Ajustar la potencia eléctrica a las necesidades te supondrá un ahorro importante en tu factura de la luz ya que cada KW de potencia cuesta, según la CNMC (Comisión Nacional de los Mercados y la Competencia), 42,23€ al año, aunque pueden haber oscilaciones considerables en función de la tarifa contratada.

Si la potencia contratada es menor de 15 kW, se puede comprobar si hay que reducirla o mantenerla mediante medidores inteligentes que indican la potencia máxima de una vivienda, utilizando una calculadora de potencia en la que se debe introducir la potencia en kW de los electrodomésticos disponibles en la vivienda o con el clásico método de prueba y error en el que se enchufan todos los electrodomésticos a la vez para ver si el interruptor de control de potencia salta; si no salta es posible que exista margen para reducirlo. 

Para potencias superiores a los 15 kW, la potencia demandada se controla mediante maxímetros. Estos equipos registran las potencias cuartohorarias máximas de los tres periodos de facturación (punta, llano y valle), esto quiere decir que si en un momento puntual hay un pico de unos pocos minutos pero el resto de los quince minutos el consumo es bajo la potencia será la del valor promediado.  Por lo tanto el maxímetro refleja el valor cuartohorario del mes y en función de la relación entre ese valor y la potencia contratada se calculará la potencia a facturar.

En estos casos habría que analizar la factura y los maxímetros con un asesor energético si no se dispone de la experiencia necesaria para hacerlo correctamente, el cual te analizará los datos de los últimos 12 meses reales para comprobar si los puntos máximos llegan a la potencia real contratada.

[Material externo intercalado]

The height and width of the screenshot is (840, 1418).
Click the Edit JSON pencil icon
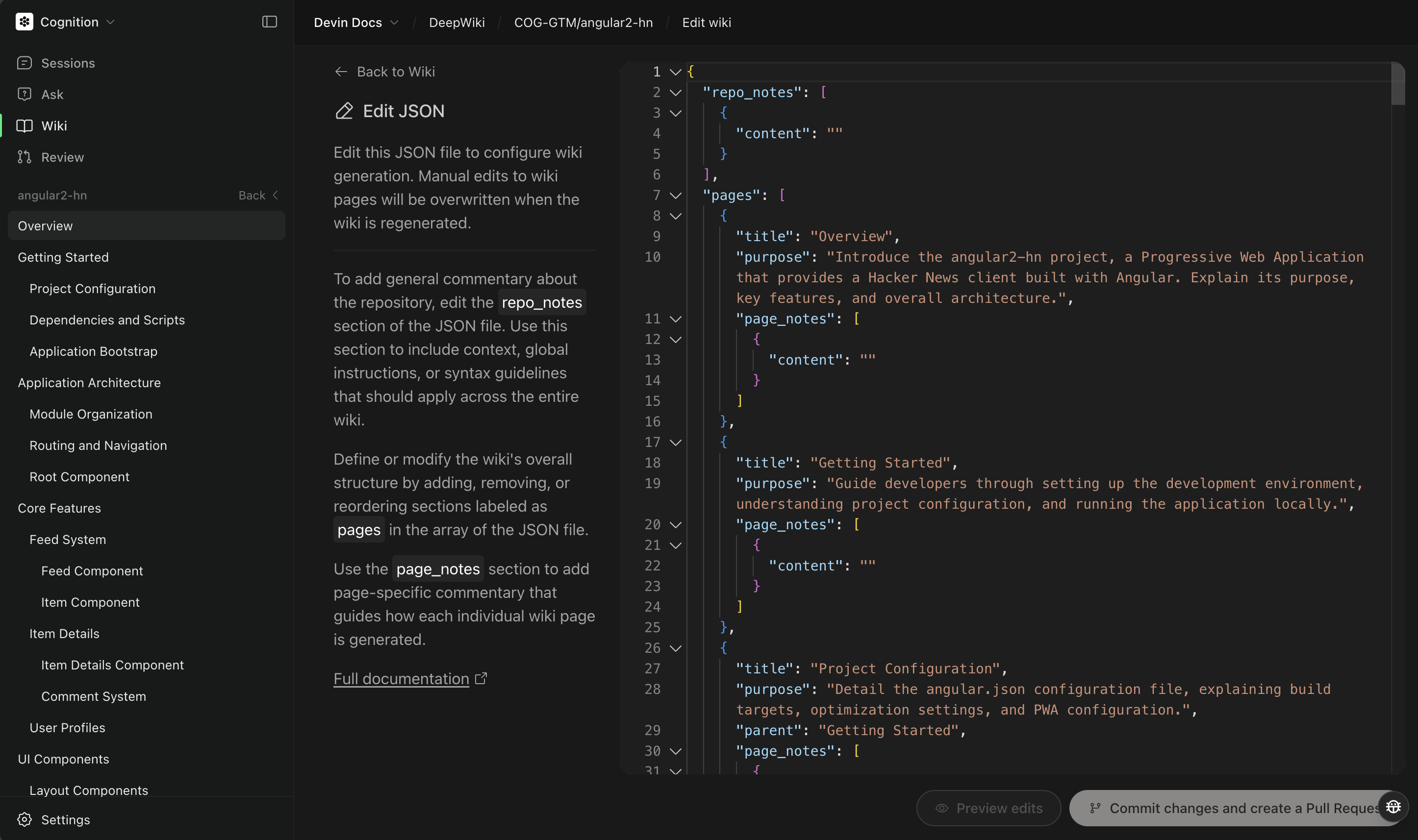coord(344,111)
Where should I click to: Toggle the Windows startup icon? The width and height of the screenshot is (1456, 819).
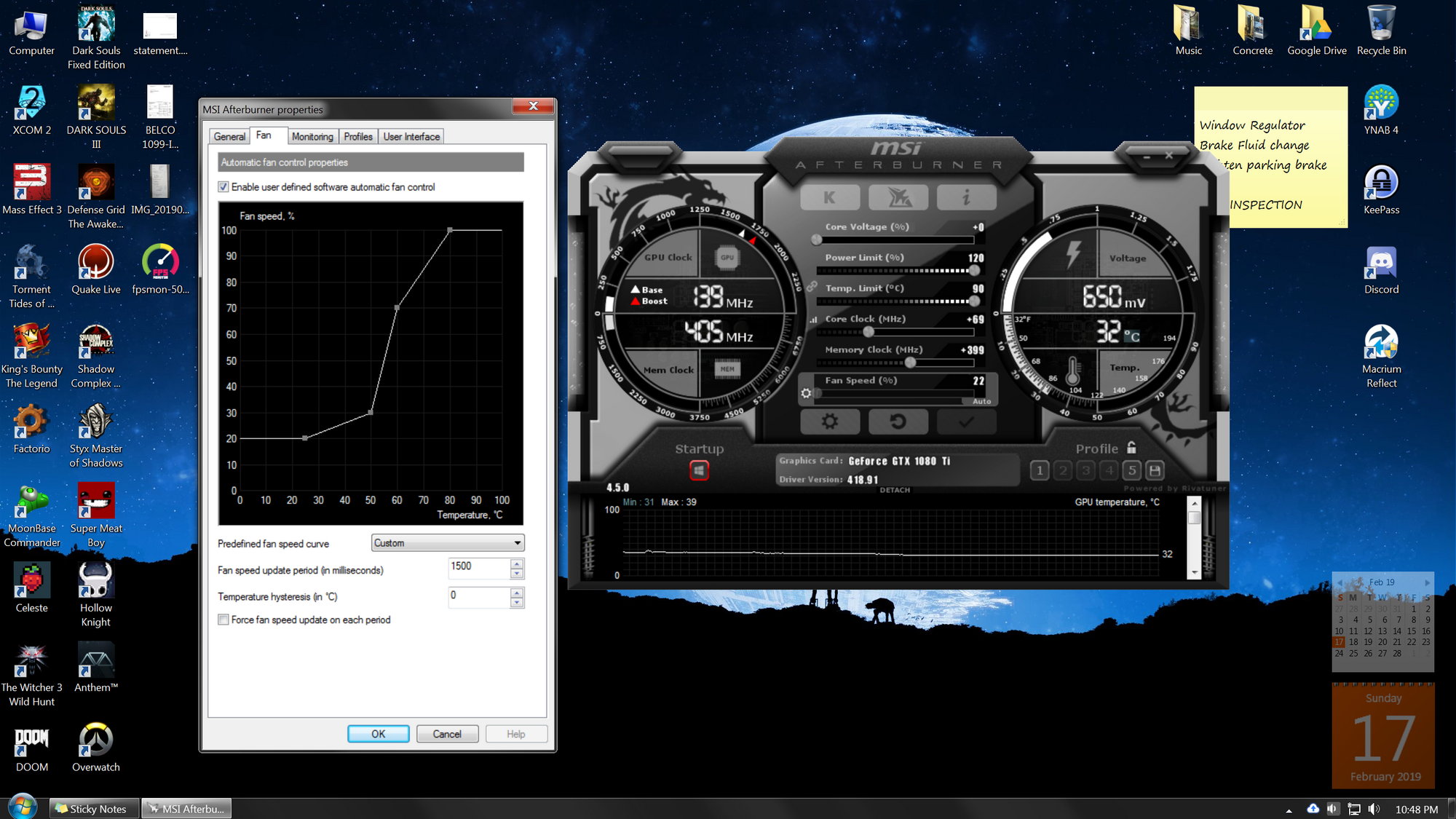point(699,470)
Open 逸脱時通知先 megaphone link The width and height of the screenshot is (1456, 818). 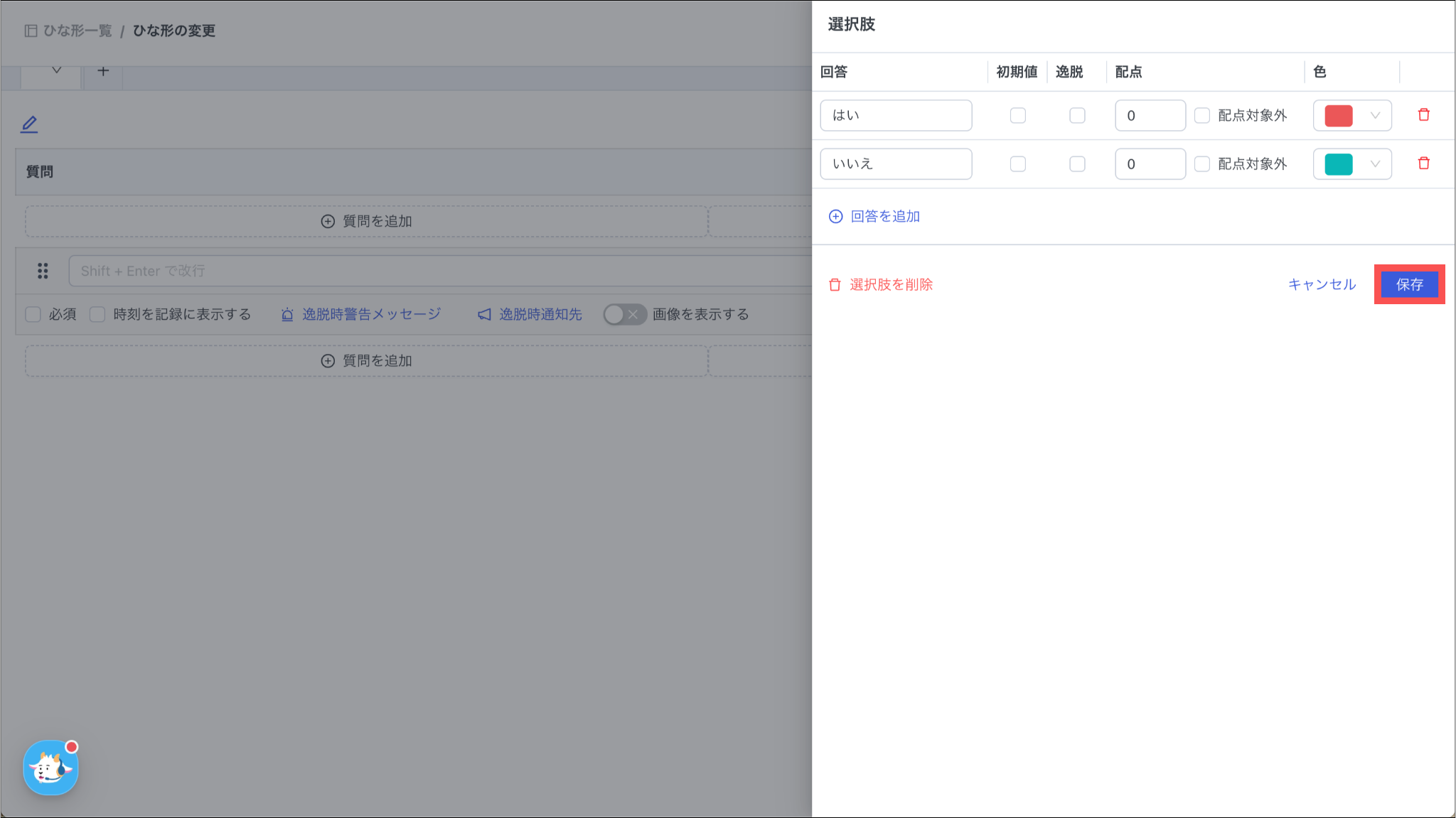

Existen 3 métodos usuales de bajar la potencia:

Bajar los tres periodos a la vez (  no recomendable porque puede tener un sobrecoste en tu factura, ya que conlleva a la actualización del Boletín o el Certificado Energético)

Bajar sólo el periodo P1 (punta) y P2 (llano) y dejar el P3 (valle) sin modificación (opción más recomendada ya que se puede subir la potencia más adelante sin costes adicionales, porque realmente su potencia contratada sigue siendo la del P3)

Bajar el P3 por debajo de P1 o P2 (Para empresas que por la noche no tienen trabajo, algo que es poco usual ya que el coste de la potencia en el P3 es sumamente bajo, por lo que el ahorro en potencia sería poco considerable)

Igualmente te aconsejamos que para optimizar tu potencia de la manera más exacta posible, cuentes con el consejo de un asesor energético cualificado, así no te llevarás ninguna sorpresa en el futuro.